Será difícil que Hollywood encuentre una película mejor para entregarle el Oscar este año que Boyhood, de Richard Linklater. No porque sea perfecta, existirán seguramente muchas más películas que logren esa perfección desde lo formal o lo innovador, sino porque sus imperfecciones son perdonables si atiendes con generosidad a las intenciones de la propuesta. Es una película rodada en periodos de una semana a lo largo de 12 años, protagonizada en todas sus etapas por los mismos actores que regalan el mejor efecto especial que hasta el día de hoy ha inventado el cine: atrapar el tiempo. El tiempo que pasa, porque pese a que la fotografía nació para atrapar el tiempo estático, ese oxímoron no se produce ni tan siquiera en la mejor instantánea que cobra, dependiendo del discurrir de la vida, valores completamente diferentes en cada mirada.
A Linklater le gusta experimentar con el tiempo real en ese tiempo ficticio de las películas. Alguien sabio dijo que en realidad el cine era la vida pero bien montada. Lleva tres entregas de una misma trilogía sobre una pareja formada por la francesa Julie Delpy y el norteamericano Ethan Hawke. Puede que los resultados sean desiguales y que a muchos les desfonde la pureza a veces demasiado evidente que persigue en sus diálogos y situaciones, pero la expresión física del paso del tiempo, amarrada a sus actores, la convierte en un experimento que merece la pena ver, a ser posible en familia y con la riqueza que provoca mezclar generaciones.
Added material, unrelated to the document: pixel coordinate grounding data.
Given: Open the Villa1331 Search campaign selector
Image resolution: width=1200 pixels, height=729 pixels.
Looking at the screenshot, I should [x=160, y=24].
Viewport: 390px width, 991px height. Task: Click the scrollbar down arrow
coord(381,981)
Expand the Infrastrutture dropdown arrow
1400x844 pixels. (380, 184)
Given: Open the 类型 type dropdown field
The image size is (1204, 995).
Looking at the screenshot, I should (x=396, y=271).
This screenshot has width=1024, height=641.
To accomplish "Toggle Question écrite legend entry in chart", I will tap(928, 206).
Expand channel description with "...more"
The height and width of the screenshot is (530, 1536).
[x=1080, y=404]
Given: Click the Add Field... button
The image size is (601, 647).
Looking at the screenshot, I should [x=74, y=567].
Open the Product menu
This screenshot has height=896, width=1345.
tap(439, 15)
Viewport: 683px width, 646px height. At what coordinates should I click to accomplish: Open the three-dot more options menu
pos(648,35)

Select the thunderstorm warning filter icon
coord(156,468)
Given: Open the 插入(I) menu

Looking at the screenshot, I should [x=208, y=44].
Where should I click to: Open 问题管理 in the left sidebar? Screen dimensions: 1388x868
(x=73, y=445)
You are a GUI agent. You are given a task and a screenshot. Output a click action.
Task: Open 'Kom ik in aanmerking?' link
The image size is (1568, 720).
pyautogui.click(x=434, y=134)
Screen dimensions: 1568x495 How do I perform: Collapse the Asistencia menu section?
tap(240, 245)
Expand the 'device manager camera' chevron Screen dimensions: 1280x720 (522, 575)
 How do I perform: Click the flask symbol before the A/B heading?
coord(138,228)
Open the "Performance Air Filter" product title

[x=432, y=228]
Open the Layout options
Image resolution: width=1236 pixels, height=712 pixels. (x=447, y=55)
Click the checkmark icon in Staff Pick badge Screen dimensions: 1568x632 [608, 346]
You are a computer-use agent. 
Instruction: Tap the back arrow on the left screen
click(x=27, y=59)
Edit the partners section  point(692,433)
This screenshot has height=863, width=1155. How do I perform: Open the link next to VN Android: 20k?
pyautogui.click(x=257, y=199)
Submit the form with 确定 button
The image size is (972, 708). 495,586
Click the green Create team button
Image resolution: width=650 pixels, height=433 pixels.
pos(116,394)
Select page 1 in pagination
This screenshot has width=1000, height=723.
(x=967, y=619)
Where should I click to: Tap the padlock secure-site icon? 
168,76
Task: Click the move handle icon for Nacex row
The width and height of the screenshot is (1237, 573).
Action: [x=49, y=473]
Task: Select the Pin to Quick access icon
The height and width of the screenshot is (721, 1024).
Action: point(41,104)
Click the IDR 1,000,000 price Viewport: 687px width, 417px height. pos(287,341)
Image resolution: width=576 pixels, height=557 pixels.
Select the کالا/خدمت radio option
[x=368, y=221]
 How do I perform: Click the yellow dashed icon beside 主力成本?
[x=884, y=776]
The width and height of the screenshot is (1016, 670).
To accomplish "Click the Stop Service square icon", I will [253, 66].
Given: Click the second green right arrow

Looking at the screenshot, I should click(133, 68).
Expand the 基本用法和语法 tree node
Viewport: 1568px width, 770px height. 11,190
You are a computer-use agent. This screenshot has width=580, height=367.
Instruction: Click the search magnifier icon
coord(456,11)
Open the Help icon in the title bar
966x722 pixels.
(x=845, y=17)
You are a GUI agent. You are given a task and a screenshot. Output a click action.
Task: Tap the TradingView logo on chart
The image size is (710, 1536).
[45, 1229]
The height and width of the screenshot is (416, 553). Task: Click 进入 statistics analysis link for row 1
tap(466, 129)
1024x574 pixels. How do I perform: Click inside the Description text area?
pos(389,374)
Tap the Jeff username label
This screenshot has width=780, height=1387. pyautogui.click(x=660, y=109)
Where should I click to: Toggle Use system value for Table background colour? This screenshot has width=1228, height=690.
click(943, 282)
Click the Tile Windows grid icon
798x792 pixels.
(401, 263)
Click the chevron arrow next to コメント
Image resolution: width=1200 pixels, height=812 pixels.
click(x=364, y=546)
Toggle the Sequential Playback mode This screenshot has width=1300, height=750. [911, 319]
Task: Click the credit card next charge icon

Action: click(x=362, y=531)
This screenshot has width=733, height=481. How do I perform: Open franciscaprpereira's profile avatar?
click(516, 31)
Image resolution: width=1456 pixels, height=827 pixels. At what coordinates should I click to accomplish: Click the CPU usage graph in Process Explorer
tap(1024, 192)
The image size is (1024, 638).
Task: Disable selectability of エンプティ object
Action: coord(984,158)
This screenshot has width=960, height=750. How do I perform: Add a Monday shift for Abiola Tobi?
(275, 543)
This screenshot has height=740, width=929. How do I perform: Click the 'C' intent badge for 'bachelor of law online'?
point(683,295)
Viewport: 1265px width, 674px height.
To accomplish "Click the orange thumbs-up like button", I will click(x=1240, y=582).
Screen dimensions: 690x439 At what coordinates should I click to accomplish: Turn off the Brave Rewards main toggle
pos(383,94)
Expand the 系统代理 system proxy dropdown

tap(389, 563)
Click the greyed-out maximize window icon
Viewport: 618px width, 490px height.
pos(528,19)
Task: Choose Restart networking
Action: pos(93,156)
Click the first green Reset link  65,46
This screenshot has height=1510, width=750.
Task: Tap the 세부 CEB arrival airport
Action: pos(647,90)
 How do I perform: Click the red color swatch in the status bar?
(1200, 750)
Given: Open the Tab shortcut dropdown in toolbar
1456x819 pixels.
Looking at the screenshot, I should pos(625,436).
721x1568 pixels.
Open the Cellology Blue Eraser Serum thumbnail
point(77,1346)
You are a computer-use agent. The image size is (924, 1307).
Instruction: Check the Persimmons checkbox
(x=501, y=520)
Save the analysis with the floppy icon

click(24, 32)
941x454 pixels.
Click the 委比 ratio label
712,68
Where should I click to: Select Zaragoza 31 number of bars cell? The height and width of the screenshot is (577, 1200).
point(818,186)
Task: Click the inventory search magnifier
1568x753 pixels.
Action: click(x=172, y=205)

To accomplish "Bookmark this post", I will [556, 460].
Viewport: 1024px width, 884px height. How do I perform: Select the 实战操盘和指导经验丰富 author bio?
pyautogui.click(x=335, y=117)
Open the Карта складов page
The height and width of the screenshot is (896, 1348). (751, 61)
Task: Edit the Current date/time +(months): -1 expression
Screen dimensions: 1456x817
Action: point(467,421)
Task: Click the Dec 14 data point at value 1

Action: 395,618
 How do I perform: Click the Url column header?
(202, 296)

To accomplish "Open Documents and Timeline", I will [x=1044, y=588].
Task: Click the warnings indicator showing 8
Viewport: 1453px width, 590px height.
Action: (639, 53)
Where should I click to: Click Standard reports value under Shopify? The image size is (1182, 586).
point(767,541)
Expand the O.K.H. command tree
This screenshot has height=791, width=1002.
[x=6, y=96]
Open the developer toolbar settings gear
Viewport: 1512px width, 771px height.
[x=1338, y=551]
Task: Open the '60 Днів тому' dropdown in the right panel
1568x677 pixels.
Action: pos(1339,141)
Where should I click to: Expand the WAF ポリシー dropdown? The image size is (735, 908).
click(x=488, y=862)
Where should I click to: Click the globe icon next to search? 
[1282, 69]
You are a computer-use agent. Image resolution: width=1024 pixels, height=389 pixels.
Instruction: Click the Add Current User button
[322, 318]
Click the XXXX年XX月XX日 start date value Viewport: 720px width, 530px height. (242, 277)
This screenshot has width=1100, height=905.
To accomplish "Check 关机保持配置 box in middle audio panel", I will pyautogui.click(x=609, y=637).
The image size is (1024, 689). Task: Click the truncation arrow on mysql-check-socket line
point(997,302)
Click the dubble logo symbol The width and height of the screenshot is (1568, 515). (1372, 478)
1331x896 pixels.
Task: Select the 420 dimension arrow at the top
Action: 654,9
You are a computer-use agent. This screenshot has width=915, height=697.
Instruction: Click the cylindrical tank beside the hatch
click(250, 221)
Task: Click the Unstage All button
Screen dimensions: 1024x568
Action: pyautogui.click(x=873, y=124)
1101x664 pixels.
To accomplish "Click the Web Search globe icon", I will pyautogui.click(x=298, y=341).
Habla sobre todo Boyhood de la familia norteamericana, o visto desde la perspectiva española quizá sería correcto llamarla la no-familia. Ese accidente que termina con la salida hacia la universidad de los hijos, donde tanto ellos como sus padres rompen el cordón umbilical de una manera drástica, a veces apoyada en la enorme grandeza natural del país y sus distancias casi continentales. Lo mejor es la emoción de crecer y un diálogo final que aclara, por si no lo teníamos sabido, en qué consiste el sentido de la vida. Lejos de los intentos de absoluto de un esteta como Terence Malick, en Linklater hay la misma ambición, quizá desmesurada, pero una cercanía con los actores que acaba por ser una cercanía con los espectadores, que son invitados a participar en esa cosa llamada emoción, no apta para cínicos.